Trade Deficit Damage Led To Trump

A trade deficit drains jobs, communities, tax revenues, and entire industrial ecosystems. A trade deficit is a deficit in people’s jobs and livelihoods. Forty straight years of trade deficits was also forty straight years of a system that treated working people like “economic units” to be used up and discarded instead of treating people like people. So the people finally reacted.

Forty straight years of trade deficits is a big part of what led to Trump.

Mike Konczal, in Learning From Trump in Retrospect, explains:

… [T]he divide among economists on trade is driven by the fact that labor economists study the real effects of unemployment on real people, where trade and macroeconomists treat people as just another commodity. …
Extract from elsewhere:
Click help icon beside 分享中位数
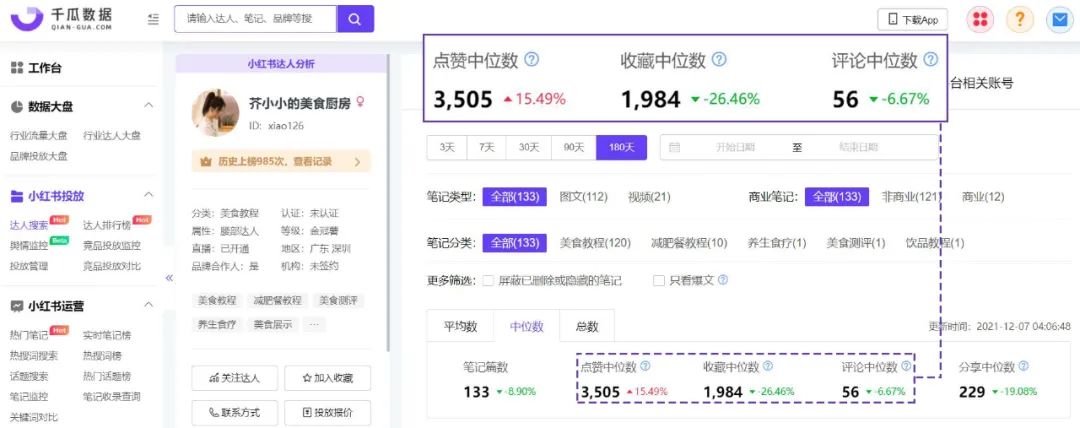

I’d phrase it this way: are people just like a barrel of oil? In the abstract models of trade economists, commodities like oil will always get sold at some price, they will get to where they need to get to do so, and they’re largely indifferent on the process. Even when commodity markets are off, oil can sit in tankers floating in the ocean waiting out price moves, and it makes no difference to the oil.

Oil doesn’t experience unemployment as the most traumatic thing that can happen to it. Oil moves magically to new opportunities, unlike people who don’t often move at all. A barrel of oil doesn’t beat their kids, abuse drugs, commit suicide, or experiencing declining life expectancy from being battered around in the global marketplace. But people do, and they have, the consequences persist and last, and now they’ve made their voices heard. It’s the the dark side of Polanyi’s warning against viewing human being as commodities.

Balanced Trade Resolution In Congress

Representatives Dan Lipinski (D-IL) and Mo Brooks (R-AL) have filed a House Resolution (H.Con.Res.175) to make balanced trade a national goal with a special emphasis on manufacturing and goods.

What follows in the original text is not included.